Class representing a basic event in a report.

__init__

def __init__(name: str,
expr: TimeSeriesExpression,
desc: str = None,
required_channels: list[str] = None,
attributes: Mapping[str, str] = None)

Initialize a BasicEvent object.

Arguments:

  • name (str): Name of the event.
  • expr (TimeSeriesExpression): Time series expression for the event.
  • desc (str): Description of the event.
  • required_channels (list of str): List of required channels for the event.
  • attributes (Mapping[str, str]): Key-value metadata for the event (e.g. limit_type, limit_direction).

get_id

def get_id() -> int

Returns a unique identifier for the event.

Returns:

int: Unique positive 32-bit integer identifier for the event.

get_expression

def get_expression() -> TimeSeriesExpression | None

Get the time series expression associated with the event.

Returns:

TimeSeriesExpression or None: The time series expression for the event.

get_event_type_str

def get_event_type_str() -> str

Get the event type string for BasicEvent.

Returns:

str: Event type string.

determine_definition_hash

def determine_definition_hash() -> int

Calculate definition hash for basic event.

Only includes the expression (computation logic), which is the only attribute that affects the event results.
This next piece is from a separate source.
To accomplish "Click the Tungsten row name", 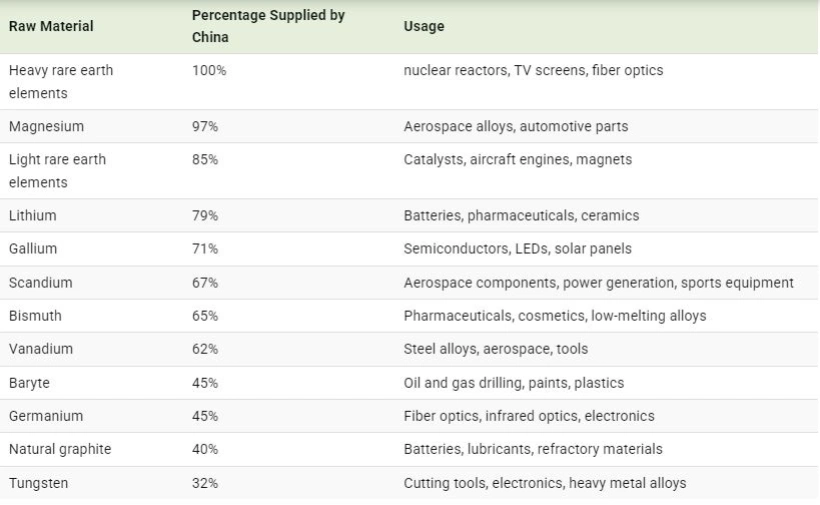I will click(x=38, y=483).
Excludes: name, description, required_channels, report_id

Returns:

int: Hash value representing the computation definition.

as_dict

def as_dict() -> dict

Get a dictionary representation of the event.

Returns:

dict: Dictionary containing event metadata.

as_spark_row

def as_spark_row() -> Row

Get a Spark Row representation of the event.

Returns:

Row: Spark Row containing event metadata.

determine_events

def determine_events(cls,
spark: SparkSession,
events: list[BasicEvent],
*,
solved_df: "DataFrame" = None,
query: QueryBuilder = None,
solver: QuerySolver = None,
pre_filtered_containers_df=None)

Extract event fact table for the given list of BasicEvent objects.

Arguments:

  • spark (SparkSession): Spark session for data processing.
  • events (list of BasicEvent): List of BasicEvent objects to process.
  • solved_df (DataFrame): Pre-solved wide DataFrame from centralized batch solve. Required.
  • query (QueryBuilder): Query builder (unused, kept for interface compatibility).
  • solver (QuerySolver): Query solver (unused, kept for interface compatibility).
  • pre_filtered_containers_df (DataFrame): Pre-filtered containers for incremental processing.

Returns:

DataFrame: Spark DataFrame containing event instance facts.

determine_metadata_df

def determine_metadata_df(cls, spark: SparkSession, events: list[BasicEvent])

Create a Spark DataFrame containing event metadata.

Arguments:

  • spark (SparkSession): Spark session for data processing.
  • events (list of BasicEvent): List of BasicEvent objects.

Returns:

DataFrame: Spark DataFrame containing event metadata.